Founding Engineer - San Francisco
3 days ago

Job description
Our Company
Pax Historia is defining a new category of gameplay using the latest advancements in generative AI. Our platform brings together the depth of grand strategy with the creative freedom of a sandbox experience, all fueled by a passionate community that creates and remixes scenarios on our platform.
Our community publishes hundreds of scenarios per day, plays millions of rounds a week, and is growing quickly. In addition, we're backed by Y Combinator, Pace Capital, and Z Fellows.
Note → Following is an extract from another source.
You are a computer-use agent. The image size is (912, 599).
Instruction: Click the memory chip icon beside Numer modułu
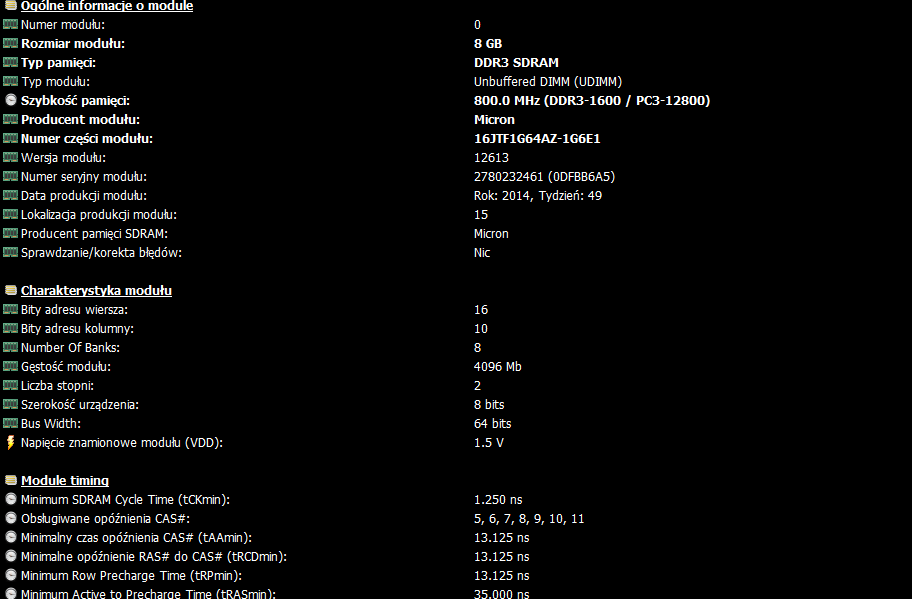click(x=10, y=24)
Your work will immediately ship to a product used by hundreds of thousands of players.
The Role
We're hiring a founding-level ML systems engineer to work in-person full-time in San Francisco (in Dogpatch). You will report directly to the cofounders.
Our current position:
The latest closed source models play our game with reasonably good quality, but they're incredibly expensive.
Open source models are much more affordable but almost never selected by users as their performance on our platform is poor.
Prompts and harnesses are largely identical between models.
A working internal eval system (with vast rooms for improvement)
What you'll do:
Build and run the infrastructure needed to rigorously tailor harnesses and prompts to each AI model individually to squeeze out maximum performance.
Train domain-specific models to close or even eliminate the gap between open and closed models in their weight class at playing Pax.
Reduce costs associated with closed source models by optimizing caching strategies.
Further improve performance of closed source models by training tuned endpoints.
Evaluate and improve embedding and reranker performance in the places we use them.
Enable entirely new user experiences based on upcoming world models.
TLDR: Your work will directly make the game more affordable and more fun
Resources you'll have:
Trillions of tokens of prompt and response logs from millions of gameplay trajectories.
Tens of thousands of user preference votes per day (coming soon, pairing algo ideas described here)
Generous access to compute (6 figure budget now, with a pathway to 7 if results are promising)
Points of contacts with many of the teams pushing the envelope of inference at scale (Chutes, OpenRouter, CanopyWave, and more)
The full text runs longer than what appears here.